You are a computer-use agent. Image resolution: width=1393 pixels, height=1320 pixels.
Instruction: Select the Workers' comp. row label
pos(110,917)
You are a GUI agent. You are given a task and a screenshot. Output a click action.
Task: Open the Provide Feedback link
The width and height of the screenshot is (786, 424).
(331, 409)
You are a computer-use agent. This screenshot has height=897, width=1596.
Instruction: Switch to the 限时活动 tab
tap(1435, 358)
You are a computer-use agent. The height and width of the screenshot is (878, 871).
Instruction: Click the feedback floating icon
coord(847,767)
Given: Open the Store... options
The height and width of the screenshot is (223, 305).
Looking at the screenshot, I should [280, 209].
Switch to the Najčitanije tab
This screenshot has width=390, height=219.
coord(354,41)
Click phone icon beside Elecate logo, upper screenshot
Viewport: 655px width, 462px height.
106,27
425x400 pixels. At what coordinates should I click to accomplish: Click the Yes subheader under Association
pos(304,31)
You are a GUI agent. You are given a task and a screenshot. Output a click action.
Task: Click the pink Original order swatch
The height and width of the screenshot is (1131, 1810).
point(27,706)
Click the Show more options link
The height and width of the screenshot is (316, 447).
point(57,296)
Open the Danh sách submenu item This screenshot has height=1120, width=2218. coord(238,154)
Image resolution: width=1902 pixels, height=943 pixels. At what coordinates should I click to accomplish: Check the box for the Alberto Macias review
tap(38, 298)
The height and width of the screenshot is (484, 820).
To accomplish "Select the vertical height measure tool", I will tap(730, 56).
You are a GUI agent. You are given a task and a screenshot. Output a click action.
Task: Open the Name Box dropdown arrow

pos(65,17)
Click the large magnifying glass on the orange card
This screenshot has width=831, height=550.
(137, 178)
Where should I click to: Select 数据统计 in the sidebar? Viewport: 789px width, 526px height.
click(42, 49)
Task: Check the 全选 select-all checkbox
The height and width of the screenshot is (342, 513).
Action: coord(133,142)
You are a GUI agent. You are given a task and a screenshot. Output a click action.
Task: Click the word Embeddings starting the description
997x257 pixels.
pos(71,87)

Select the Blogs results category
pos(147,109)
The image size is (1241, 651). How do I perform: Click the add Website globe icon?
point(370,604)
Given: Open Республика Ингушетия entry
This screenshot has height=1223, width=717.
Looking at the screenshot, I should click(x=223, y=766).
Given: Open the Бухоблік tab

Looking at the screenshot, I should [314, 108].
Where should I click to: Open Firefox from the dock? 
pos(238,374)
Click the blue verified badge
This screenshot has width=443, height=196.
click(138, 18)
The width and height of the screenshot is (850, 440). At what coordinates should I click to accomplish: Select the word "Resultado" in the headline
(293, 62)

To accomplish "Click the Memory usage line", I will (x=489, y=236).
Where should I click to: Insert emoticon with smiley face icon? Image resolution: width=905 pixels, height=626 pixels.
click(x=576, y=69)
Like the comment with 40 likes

************

REQUIRED TASK: Reproduce only the lines that begin with the one containing "will (x=489, y=236)." and run to the end of the lines, keeping the requests, and add 55 to every coordinate in the answers.

SOLUTION FOR THIS TASK:
To accomplish "Click the Memory usage line", I will (x=544, y=291).
Where should I click to: Insert emoticon with smiley face icon? Image resolution: width=905 pixels, height=626 pixels.
click(x=631, y=124)
Like the comment with 40 likes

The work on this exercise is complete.